Snowstorm induced memory leak in Elasticsearch?

IHTSDO / snowstorm

Scalable SNOMED CT Terminology Server using Elasticsearch

Other

204 stars 80 forks source link

Snowstorm induced memory leak in Elasticsearch? #31

Closed nhnicwaller closed 5 years ago

nhnicwaller commented 5 years ago

I'm running Snowstorm server in Amazon Web Services, in combination with a hosted Elasticsearch service provided by Amazon Elasticsearch Service. This has been running for about two months now, and today I noticed some undesirable trends in metrics corresponding to our Elasticsearch instance for Snowstorm. In the last 63 days...

JVMMemoryPressure increased from 28.5% to 65.9% in a stepwise fashion, with steps occurring approximately every 4 hours. This correlates with a brief spike in DiskQueueDepth, which normally holds at 0.
JVMGCYoungCollectionCount and JVMGCYoungCollectionTime are increasingly linearly over time, with no apparent connection to the steps shown in JVMMemoryPressure.

Could Snowstorm be performing some regular, routine process that is leading to the buildup of objects in Elasticsearch and causing a memory leak?

I'm using Snowstorm 2.1.0 and Elasticsearch 6.3.

nhnicwaller commented 5 years ago

For what it's worth, restarting Elasticsearch (by re-composing the cluster) caused JVMMemoryPressure to drop and become nominal again, for now.
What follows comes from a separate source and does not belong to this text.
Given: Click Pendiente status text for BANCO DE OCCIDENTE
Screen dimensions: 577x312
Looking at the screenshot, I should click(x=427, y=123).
kaicode commented 5 years ago

Hi @nhnicwaller, thanks for raising this.

Have you seen the AWS Elasticsearch instance run out of memory? I wonder if the memory pressure will level out once Elasticsearch is using what it needs.

At this time Snowstorm has no routine processes and I don't think there are any in the spring-data-elasticsearch framework which we are using either. To test this I started an instance of Snowstorm 2.1.0 then immediately shut down Elasticsearch and left it for 5 hours. So far Snowstorm has not noticed that Elasticsearch is not up and I'm not expecting it to ever notice because it doesn't hit the Elasticsearch REST API until we request content.

What is the usage pattern? Is content being requested from Snowstorm at a fairly steady state while the AWS Elasticsearch instance memory usage climbs? I'm wondering if Snowstorm has left an Elasticsearch scroll request open although these should timeout themselves.

Elasticsearch does have native housekeeping which runs on a scheduled basis. I wonder if the Elasticsearch instance would behave the same way without any requests coming in.

Keep us posted.

nhnicwaller commented 5 years ago

I did not see the AWS Elasticsearch run out of memory to the point of failure, nor did I see memory usage begin to plateau. It's possible that it would have plateaued if I had left it alone, but this is the memory threshold at which I've started to see reliability issues in other ES clusters so I felt that some action was required.

Usage pattern:

A constant level of HTTP 2XX responses (with no 3XX, 4XX, or 5XX), between 60 and 90 per hour. This might just be a healthcheck on the cluster.
All of these hold steady at 0: DiskQueueDepth, ElasticsearchRequests, IndexingRate
ReadIOPS and ReadThroughput have occasional spikes, perhaps daily
SearchableDocuments holds steady at 11.8M
SearchRate holds steady at 0

I guess the next thing for me to do is stop our Snowstorm process and see if I can still observe the same behaviour from AWS Elasticsearch. If so, we could rule out Snowstorm itself.

nhnicwaller commented 5 years ago

I halted my Snowstorm process and observed that JVMMemoryPressure in AWS-ES continued climbing as before. That seems to rule out the possibility that Snowstorm itself is involved, so I'll close this issue.

kaicode commented 5 years ago

@nhnicwaller thank you for giving us a definitive answer on the role of Snowstorm in this case. If you do gain any insights into your AWS-ES hosting or configuration that you would like to share here for the benefit of others please feel free.